BEGIN Records provided

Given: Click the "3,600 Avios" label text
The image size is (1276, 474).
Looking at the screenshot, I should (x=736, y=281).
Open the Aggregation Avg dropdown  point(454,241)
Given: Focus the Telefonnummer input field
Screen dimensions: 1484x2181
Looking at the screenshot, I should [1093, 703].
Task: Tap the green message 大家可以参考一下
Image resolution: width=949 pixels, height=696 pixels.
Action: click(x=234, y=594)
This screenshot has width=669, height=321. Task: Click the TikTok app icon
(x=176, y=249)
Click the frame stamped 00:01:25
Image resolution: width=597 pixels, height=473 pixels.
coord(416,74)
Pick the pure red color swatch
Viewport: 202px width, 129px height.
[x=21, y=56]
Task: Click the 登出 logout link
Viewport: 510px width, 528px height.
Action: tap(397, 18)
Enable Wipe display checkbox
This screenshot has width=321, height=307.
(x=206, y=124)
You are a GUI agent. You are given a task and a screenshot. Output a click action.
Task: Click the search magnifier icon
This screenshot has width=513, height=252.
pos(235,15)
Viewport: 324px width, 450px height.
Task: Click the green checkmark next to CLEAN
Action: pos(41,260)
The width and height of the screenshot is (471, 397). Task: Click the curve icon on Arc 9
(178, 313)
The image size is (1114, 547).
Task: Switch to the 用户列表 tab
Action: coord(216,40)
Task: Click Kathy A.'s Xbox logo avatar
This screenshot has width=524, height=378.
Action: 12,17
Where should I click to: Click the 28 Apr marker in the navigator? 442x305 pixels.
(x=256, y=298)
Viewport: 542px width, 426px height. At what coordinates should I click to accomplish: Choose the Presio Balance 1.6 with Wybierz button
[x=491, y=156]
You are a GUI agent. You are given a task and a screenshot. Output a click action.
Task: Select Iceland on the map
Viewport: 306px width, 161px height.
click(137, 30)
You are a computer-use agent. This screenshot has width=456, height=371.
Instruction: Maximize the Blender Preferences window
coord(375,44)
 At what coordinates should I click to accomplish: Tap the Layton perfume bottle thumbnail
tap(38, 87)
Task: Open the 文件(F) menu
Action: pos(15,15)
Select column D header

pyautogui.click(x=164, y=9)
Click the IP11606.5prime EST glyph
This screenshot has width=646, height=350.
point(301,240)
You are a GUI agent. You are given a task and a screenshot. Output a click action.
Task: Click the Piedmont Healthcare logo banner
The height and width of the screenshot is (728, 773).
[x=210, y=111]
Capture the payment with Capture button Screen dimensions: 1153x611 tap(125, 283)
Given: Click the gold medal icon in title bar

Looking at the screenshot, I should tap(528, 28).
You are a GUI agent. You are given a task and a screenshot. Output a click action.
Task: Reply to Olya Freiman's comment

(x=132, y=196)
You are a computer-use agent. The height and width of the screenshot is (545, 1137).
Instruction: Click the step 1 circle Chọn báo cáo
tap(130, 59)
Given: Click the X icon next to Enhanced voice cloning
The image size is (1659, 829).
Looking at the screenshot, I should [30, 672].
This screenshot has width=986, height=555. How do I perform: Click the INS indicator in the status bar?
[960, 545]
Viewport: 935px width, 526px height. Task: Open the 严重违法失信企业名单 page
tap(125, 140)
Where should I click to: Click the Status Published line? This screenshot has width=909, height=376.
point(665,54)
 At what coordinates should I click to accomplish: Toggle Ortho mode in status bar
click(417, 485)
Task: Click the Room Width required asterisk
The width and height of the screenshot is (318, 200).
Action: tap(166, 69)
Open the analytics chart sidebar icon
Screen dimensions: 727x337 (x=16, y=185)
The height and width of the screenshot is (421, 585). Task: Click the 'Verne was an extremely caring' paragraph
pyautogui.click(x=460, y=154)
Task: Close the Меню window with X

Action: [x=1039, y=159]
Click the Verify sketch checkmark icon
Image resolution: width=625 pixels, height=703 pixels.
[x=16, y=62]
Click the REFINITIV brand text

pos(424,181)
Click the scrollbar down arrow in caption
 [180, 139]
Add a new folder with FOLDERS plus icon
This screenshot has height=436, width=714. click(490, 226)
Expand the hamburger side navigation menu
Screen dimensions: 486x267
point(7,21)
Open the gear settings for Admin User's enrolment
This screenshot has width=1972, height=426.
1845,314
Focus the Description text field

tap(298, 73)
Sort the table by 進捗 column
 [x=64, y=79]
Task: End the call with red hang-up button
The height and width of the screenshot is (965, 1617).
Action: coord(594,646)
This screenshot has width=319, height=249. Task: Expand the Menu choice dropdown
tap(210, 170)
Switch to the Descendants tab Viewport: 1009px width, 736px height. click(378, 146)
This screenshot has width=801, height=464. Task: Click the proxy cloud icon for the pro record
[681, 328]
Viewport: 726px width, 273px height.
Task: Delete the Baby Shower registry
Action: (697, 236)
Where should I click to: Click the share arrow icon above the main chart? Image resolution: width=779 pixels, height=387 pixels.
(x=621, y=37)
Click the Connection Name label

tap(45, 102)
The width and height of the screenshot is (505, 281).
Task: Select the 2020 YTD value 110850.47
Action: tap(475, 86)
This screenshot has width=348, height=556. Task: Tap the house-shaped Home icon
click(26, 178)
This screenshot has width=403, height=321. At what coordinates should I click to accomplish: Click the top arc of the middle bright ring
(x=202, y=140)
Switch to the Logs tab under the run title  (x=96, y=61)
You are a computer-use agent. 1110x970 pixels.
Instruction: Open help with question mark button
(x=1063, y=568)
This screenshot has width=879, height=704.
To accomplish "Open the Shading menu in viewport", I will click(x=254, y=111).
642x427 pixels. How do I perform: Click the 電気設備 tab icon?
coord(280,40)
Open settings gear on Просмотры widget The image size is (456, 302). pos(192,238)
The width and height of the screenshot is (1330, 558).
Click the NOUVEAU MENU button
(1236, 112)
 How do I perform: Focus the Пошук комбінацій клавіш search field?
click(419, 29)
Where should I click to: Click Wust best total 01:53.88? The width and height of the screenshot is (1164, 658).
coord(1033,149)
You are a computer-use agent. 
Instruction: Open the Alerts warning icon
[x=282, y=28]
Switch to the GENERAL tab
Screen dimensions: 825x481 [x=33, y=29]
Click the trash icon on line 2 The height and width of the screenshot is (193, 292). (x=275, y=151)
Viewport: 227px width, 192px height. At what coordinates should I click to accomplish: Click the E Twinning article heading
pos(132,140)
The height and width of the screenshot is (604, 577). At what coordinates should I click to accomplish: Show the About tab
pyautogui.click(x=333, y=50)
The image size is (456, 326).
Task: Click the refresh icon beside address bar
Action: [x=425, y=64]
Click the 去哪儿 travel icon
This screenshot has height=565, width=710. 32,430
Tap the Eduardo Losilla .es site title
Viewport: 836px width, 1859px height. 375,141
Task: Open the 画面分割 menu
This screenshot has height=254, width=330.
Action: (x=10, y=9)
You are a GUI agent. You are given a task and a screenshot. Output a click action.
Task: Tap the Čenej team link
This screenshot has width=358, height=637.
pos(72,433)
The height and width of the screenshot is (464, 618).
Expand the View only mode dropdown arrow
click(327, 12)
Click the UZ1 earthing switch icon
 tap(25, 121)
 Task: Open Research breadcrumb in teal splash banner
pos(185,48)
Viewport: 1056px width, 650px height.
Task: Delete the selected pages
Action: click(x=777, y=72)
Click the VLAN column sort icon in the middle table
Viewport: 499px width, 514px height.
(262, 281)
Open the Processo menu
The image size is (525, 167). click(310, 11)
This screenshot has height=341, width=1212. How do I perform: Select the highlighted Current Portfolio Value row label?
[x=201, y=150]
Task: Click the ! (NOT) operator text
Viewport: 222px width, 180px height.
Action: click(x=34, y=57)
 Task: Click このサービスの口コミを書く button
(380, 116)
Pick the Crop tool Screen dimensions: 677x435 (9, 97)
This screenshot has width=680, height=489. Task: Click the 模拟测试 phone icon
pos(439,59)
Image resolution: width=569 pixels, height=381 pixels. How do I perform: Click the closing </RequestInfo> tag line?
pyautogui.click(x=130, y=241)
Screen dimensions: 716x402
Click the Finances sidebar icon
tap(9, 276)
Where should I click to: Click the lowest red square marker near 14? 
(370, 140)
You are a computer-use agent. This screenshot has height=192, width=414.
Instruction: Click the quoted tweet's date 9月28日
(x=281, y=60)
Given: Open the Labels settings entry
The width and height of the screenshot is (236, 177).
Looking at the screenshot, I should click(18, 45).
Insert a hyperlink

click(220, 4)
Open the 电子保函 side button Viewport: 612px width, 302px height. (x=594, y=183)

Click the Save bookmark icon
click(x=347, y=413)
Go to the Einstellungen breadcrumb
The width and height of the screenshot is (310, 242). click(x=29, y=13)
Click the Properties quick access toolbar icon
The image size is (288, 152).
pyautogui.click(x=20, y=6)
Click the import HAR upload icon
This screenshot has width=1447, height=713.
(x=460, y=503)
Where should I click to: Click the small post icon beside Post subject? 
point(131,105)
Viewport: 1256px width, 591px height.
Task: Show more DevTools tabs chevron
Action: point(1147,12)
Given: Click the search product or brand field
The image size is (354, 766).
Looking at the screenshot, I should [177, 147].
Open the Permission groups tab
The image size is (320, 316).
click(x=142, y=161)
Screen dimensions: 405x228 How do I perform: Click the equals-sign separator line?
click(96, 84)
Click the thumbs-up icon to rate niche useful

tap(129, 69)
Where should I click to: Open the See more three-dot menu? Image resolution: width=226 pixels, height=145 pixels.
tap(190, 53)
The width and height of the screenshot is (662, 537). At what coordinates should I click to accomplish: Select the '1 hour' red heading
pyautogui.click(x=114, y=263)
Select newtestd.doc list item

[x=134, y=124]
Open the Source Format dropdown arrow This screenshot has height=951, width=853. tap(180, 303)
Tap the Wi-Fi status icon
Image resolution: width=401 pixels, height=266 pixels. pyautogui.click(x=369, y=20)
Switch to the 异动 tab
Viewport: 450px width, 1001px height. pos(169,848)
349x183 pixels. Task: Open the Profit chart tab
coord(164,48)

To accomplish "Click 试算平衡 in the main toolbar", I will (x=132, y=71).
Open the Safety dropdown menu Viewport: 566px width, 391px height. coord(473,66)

END Records provided

Lines holding the word "computer" are the answer; copy each one from the records above.

You are a computer-use agent. This screenshot has width=456, height=371.
You are a computer-use agent. The height and width of the screenshot is (545, 1137).
You are a computer-use agent. 1110x970 pixels.
You are a computer-use agent. 
You are a computer-use agent. This screenshot has height=192, width=414.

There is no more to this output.